## Provided text
↓

The median inter-hospital transport time for the whole group was 7.6 h (IQR 5.3–11.7). By the time of inter-hospital transfer, or following PICU admission, 184 (92%) children were mechanically ventilated, 138 (69%) had received inotropic support, 24 (12%) had received RRT, and eight (4%) had received ECMO. Sixteen (8%) children received steroid therapy for shock, with nine of these at low “replacement” doses for shock (1 mg/kg, 6 hourly) and seven at a higher dose.

Thirty four (17%) children died following referral, of whom seven died before reaching PICU and 27 died following PICU admission (fig 2). The median predicted mortality from PIM2 score for the whole group was 10% (IQR 5–16). Although this gives a standardised mortality ratio for the whole group of 1.7, the difference between observed and expected mortality was not significantly different in this population (p>0.1, using the method of JD Flora12).

Figure 2

Flow diagram of outcomes. PICU, paediatric intensive care unit.

↑

## What you should do
According to the excerpt on pediatric intensive care outcomes, how many children died before reaching the PICU? The lines that follow are not needed for this.

## Data extract
↓

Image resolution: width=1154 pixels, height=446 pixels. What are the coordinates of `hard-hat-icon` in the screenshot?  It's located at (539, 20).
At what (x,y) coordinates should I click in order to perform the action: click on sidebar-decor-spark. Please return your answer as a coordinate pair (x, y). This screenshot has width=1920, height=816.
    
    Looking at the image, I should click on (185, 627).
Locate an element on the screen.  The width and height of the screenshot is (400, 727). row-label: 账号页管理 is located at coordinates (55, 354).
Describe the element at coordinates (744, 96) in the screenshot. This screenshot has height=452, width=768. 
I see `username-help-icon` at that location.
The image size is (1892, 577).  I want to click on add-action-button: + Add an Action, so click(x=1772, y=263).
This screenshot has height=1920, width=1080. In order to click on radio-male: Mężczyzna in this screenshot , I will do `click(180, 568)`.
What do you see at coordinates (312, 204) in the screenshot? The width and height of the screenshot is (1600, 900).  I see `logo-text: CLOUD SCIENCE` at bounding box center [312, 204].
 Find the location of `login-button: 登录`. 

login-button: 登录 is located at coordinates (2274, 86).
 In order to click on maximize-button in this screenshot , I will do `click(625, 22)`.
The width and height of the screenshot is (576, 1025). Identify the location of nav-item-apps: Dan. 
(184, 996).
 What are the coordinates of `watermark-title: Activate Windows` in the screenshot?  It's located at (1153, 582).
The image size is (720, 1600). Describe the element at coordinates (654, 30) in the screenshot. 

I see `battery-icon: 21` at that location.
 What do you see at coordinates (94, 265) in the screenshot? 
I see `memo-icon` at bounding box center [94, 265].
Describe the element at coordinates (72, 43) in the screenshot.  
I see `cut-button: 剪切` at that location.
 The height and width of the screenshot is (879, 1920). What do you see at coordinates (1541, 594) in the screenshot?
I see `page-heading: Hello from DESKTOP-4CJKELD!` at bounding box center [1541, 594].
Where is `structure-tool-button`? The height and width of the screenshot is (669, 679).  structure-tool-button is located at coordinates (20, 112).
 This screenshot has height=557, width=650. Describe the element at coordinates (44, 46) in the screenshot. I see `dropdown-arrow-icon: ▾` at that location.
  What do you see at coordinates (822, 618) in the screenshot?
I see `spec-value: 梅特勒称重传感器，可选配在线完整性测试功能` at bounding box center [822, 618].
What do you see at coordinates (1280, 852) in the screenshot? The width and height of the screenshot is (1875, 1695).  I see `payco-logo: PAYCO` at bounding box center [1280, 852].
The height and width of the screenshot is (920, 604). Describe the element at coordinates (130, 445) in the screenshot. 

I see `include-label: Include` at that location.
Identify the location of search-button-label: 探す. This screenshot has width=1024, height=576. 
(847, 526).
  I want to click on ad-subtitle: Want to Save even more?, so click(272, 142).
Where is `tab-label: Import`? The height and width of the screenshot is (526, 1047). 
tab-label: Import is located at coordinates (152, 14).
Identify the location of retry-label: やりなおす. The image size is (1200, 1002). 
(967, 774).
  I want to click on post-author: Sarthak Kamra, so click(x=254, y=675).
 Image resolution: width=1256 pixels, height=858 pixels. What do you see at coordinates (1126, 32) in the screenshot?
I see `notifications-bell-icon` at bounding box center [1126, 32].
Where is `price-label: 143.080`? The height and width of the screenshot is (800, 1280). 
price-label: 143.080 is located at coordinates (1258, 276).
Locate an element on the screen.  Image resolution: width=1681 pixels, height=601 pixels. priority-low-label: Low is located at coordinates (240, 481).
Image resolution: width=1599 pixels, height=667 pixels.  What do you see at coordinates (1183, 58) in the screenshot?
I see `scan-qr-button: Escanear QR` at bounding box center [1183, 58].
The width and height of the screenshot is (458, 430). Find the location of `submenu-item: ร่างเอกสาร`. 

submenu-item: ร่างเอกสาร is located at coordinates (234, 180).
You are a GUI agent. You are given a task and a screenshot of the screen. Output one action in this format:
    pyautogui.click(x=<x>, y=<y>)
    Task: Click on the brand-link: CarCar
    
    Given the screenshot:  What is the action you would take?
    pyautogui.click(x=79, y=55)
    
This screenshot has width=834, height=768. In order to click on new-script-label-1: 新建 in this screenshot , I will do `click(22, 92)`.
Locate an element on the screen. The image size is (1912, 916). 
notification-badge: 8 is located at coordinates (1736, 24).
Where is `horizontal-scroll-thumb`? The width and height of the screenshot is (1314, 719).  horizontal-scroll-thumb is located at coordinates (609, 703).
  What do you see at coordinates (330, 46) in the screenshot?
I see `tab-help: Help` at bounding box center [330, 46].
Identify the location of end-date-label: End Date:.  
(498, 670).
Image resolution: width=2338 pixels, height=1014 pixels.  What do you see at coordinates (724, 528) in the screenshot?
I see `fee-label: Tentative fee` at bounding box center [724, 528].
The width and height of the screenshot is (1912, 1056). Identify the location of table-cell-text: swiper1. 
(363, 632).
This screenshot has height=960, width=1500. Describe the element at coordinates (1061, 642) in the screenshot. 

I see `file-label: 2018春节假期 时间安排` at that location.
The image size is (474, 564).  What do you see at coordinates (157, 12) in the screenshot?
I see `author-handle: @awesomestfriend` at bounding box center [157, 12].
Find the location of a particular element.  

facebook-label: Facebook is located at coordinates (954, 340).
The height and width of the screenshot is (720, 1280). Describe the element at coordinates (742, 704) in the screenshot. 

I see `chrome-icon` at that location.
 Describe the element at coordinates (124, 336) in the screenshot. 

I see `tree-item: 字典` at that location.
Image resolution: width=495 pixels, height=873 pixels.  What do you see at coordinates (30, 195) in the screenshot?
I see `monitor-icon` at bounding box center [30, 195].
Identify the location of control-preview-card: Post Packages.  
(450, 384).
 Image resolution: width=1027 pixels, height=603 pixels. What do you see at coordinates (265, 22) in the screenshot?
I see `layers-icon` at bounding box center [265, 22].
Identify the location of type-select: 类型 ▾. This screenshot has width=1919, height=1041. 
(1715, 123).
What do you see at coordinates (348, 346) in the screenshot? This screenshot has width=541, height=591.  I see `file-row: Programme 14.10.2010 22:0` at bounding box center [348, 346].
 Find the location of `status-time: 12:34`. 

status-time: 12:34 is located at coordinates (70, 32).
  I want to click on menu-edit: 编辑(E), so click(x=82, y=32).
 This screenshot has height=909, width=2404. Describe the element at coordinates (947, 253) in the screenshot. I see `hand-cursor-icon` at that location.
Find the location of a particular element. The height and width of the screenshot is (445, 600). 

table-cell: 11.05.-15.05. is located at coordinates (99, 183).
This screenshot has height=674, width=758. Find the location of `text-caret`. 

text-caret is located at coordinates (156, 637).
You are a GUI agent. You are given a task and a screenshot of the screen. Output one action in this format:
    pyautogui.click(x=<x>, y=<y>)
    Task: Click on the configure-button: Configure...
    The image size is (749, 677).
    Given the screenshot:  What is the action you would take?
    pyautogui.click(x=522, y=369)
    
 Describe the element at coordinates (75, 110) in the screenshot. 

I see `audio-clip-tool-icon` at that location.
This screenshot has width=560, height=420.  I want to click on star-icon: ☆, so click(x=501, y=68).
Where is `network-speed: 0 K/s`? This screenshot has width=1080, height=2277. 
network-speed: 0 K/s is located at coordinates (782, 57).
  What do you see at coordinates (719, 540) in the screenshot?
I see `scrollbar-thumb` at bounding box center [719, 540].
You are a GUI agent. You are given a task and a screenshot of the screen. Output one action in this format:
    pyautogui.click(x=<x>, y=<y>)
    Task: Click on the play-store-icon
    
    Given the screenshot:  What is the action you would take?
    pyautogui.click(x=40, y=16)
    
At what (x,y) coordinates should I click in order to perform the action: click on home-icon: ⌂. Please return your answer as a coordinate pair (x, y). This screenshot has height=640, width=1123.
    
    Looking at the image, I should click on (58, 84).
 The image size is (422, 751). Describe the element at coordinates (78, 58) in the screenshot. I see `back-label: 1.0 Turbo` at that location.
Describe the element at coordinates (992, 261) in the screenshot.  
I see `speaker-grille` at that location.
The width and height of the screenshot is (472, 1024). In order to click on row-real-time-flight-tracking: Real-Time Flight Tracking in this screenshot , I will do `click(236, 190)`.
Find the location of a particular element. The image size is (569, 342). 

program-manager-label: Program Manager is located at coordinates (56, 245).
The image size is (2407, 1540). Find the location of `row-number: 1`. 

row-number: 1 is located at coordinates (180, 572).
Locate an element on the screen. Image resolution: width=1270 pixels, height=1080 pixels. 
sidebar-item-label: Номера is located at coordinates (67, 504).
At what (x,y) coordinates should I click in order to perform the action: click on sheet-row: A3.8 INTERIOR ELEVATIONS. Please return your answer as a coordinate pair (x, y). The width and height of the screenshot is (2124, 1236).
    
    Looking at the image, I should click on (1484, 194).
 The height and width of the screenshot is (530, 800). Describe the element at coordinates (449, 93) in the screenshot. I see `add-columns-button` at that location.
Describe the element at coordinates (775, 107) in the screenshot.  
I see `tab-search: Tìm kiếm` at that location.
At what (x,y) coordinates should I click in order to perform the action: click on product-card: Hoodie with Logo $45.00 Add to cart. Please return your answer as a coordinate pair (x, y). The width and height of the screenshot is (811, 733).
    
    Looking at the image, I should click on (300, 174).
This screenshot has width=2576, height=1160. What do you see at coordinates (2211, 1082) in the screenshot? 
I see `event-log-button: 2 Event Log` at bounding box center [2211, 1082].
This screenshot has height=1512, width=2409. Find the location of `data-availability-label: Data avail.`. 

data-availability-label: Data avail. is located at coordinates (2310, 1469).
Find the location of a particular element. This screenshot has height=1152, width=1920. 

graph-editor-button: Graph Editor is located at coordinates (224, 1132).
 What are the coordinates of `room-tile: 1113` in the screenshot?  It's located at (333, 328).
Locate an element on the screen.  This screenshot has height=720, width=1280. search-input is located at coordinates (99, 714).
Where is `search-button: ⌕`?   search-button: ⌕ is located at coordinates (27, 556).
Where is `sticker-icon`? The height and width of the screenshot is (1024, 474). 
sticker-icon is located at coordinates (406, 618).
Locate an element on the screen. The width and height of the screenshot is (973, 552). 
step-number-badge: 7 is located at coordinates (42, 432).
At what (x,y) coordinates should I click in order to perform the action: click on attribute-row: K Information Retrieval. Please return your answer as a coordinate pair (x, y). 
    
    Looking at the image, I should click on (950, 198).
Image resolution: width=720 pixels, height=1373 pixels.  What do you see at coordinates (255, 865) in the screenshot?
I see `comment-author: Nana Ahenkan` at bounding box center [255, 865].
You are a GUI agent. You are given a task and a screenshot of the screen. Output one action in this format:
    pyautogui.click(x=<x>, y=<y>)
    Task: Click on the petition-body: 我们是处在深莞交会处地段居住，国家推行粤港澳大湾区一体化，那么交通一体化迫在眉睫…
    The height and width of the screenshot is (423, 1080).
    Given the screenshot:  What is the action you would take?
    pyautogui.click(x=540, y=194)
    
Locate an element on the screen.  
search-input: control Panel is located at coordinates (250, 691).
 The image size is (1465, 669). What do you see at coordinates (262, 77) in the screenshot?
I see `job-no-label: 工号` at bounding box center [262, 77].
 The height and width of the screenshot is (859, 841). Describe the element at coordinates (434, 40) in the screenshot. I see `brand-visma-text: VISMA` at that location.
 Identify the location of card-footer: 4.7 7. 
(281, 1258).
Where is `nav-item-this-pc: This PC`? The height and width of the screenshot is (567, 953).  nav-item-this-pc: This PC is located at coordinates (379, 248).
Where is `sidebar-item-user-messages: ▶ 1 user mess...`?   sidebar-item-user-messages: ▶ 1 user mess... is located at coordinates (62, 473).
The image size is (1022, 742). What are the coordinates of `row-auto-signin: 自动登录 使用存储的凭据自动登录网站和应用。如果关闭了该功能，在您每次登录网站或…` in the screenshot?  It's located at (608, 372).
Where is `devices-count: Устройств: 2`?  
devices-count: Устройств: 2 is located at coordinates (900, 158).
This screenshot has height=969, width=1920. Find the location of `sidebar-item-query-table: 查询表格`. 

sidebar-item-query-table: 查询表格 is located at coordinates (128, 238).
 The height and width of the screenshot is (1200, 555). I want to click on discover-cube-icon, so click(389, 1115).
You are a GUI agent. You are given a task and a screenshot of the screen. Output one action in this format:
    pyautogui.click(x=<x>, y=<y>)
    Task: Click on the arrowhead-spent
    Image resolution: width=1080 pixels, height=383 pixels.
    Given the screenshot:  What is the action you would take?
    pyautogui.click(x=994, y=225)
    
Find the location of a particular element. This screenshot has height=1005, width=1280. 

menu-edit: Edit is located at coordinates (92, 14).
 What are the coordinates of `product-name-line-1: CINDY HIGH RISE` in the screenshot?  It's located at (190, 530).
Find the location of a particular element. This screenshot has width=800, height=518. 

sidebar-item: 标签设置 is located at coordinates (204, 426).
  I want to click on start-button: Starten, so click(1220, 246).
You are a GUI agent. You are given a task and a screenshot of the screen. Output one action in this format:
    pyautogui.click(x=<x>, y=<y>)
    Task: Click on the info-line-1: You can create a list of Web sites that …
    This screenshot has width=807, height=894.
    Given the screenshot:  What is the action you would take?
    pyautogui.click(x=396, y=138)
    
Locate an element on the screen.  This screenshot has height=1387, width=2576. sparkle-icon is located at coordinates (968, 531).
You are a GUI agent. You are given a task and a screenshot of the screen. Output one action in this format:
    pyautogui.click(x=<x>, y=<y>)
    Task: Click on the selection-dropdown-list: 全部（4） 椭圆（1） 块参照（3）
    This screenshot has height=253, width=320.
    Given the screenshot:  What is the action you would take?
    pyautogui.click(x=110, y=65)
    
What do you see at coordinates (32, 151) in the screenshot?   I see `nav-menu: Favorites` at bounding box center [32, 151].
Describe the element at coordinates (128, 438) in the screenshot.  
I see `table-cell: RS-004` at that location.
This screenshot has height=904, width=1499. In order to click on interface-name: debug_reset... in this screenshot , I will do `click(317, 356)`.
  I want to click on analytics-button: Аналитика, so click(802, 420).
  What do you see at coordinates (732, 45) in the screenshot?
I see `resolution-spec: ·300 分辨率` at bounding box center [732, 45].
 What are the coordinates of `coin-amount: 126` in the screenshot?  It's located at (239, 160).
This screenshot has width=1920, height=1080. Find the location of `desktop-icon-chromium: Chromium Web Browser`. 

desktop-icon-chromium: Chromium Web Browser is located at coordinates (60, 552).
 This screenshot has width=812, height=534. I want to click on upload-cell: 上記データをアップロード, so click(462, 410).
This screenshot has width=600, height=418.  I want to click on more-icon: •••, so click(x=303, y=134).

↑

## Exercise answer
Seven children died before reaching the PICU.